*目的 1*
ウスリータイガの村を描いた本文によると、7年前に初めて家を訪ねた時、ナジェジダは何歳でしたか？
*目的 2*
記録のうち、「The height and width of the screenshot is (819, 1456).」を含む行から始まり「(x=853, y=419)」を含む行で終わる部分を、「Captain America」を「Black Widow」に入れ替え、ほかは一切変えずにもう一度書き出してください。

*本文の一節*

▬▬▬▬▬▬

人口はウデヘ族やナナイ族を中心に約700人。周囲にはウスリータイガと呼ばれる密林や湿地が広がる。絶滅が危惧されるアムールトラやオオカミのほか、ヒグマ、ツキノワグマ、カワウソやクロテンが生息し、食料となるイノシシやアカシカなど哺乳類が豊富だ。無数の支流と膨大な倒木を抱いて流れる川では、イトウやコクチマス、カワヒメマスがよく捕れる。
そんなタイガの入口の村には、今も狩猟を生活の軸にしたタフで個性的な猟師が暮らしている。中でも印象的なのが、女性猟師のナジェジダだった。7年前、初めてビキン川を旅した時、当時86歳の彼女の家を訪ねた。
「夫に先立たれてから、もう50年もタイガで狩りをしてきたわ」。木枠のガラス窓から差し込む陽光が柔和な笑顔を照らし、骨太の手に刻まれた深い皺(しわ)が森で生き抜いた長い年月を語っていた。
クロテンを捕る網。すり減ったナイフや手製の鞘。皮用の太い縫い針。彼女が出してきた道具のどれもが体温さえあるような存在感を放っていた。そんな道具を手に訥々(とつとつ)と語られるタイガの話に、僕はどれだけ引き込まれただろう。
10人もの子供を授かり、そして5人を病気で失ったこと。真冬のタイガで狩りをしている最中トラに遭(あ)い、とっさに逃げた話。その時、急斜面を転がってケガをした足が今もまだ痛むこと-。彼女の言葉には、タイガを吹く風と森の匂いがした。

▬▬▬▬▬▬

項目の位置エントリ:
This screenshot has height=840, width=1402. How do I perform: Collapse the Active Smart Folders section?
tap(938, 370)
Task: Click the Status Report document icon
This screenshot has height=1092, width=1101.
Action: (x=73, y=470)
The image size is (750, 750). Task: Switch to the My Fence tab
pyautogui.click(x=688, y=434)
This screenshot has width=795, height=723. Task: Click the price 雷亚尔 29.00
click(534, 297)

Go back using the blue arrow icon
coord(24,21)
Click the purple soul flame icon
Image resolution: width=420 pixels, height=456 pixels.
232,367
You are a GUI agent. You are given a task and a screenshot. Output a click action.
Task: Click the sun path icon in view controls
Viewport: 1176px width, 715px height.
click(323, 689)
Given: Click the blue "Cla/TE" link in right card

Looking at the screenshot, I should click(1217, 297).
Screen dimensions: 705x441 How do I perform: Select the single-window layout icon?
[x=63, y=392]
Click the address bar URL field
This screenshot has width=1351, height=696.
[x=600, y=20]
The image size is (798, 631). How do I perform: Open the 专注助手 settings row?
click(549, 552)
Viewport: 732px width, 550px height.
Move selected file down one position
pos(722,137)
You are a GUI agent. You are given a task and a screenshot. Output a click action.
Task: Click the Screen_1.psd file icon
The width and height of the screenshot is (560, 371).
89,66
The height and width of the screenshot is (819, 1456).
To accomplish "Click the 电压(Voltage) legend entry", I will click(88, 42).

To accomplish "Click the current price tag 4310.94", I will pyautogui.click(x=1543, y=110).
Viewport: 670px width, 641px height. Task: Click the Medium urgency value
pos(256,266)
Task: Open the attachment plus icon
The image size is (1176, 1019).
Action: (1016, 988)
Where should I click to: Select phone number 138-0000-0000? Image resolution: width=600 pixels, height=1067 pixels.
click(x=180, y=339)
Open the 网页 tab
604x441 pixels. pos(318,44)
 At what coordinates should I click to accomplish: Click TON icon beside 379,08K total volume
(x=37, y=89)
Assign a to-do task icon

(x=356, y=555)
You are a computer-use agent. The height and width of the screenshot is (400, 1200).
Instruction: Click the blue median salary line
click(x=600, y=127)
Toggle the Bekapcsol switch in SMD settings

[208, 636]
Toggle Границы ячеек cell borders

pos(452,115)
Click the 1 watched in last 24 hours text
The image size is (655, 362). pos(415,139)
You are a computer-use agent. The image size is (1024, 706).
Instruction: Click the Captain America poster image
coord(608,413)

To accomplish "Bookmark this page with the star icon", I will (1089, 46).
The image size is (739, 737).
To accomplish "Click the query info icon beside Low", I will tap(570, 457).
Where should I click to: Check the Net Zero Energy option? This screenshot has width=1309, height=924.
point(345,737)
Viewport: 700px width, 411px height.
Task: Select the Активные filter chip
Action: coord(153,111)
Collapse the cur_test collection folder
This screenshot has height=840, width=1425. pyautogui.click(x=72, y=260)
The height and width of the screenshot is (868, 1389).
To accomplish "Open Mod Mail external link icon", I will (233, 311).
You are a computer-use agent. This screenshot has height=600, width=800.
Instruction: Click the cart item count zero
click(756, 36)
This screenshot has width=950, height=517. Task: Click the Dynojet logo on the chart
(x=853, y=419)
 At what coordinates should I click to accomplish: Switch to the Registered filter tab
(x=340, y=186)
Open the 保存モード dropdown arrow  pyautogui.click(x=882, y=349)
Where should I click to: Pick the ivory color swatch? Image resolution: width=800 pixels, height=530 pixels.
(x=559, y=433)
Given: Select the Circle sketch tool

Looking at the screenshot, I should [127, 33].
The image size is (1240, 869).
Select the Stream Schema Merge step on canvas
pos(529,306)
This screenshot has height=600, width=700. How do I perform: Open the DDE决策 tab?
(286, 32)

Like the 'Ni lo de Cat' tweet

▬▬▬▬▬▬

*回答全文 1*
86歳でした。

*回答全文 2*
The height and width of the screenshot is (819, 1456).
To accomplish "Click the 电压(Voltage) legend entry", I will click(88, 42).

To accomplish "Click the current price tag 4310.94", I will pyautogui.click(x=1543, y=110).
Viewport: 670px width, 641px height. Task: Click the Medium urgency value
pos(256,266)
Task: Open the attachment plus icon
The image size is (1176, 1019).
Action: (1016, 988)
Where should I click to: Select phone number 138-0000-0000? Image resolution: width=600 pixels, height=1067 pixels.
click(x=180, y=339)
Open the 网页 tab
604x441 pixels. pos(318,44)
 At what coordinates should I click to accomplish: Click TON icon beside 379,08K total volume
(x=37, y=89)
Assign a to-do task icon

(x=356, y=555)
You are a computer-use agent. The height and width of the screenshot is (400, 1200).
Instruction: Click the blue median salary line
click(x=600, y=127)
Toggle the Bekapcsol switch in SMD settings

[208, 636]
Toggle Границы ячеек cell borders

pos(452,115)
Click the 1 watched in last 24 hours text
The image size is (655, 362). pos(415,139)
You are a computer-use agent. The image size is (1024, 706).
Instruction: Click the Black Widow poster image
coord(608,413)

To accomplish "Bookmark this page with the star icon", I will (1089, 46).
The image size is (739, 737).
To accomplish "Click the query info icon beside Low", I will tap(570, 457).
Where should I click to: Check the Net Zero Energy option? This screenshot has width=1309, height=924.
point(345,737)
Viewport: 700px width, 411px height.
Task: Select the Активные filter chip
Action: coord(153,111)
Collapse the cur_test collection folder
This screenshot has height=840, width=1425. pyautogui.click(x=72, y=260)
The height and width of the screenshot is (868, 1389).
To accomplish "Open Mod Mail external link icon", I will (233, 311).
You are a computer-use agent. This screenshot has height=600, width=800.
Instruction: Click the cart item count zero
click(756, 36)
This screenshot has width=950, height=517. Task: Click the Dynojet logo on the chart
(x=853, y=419)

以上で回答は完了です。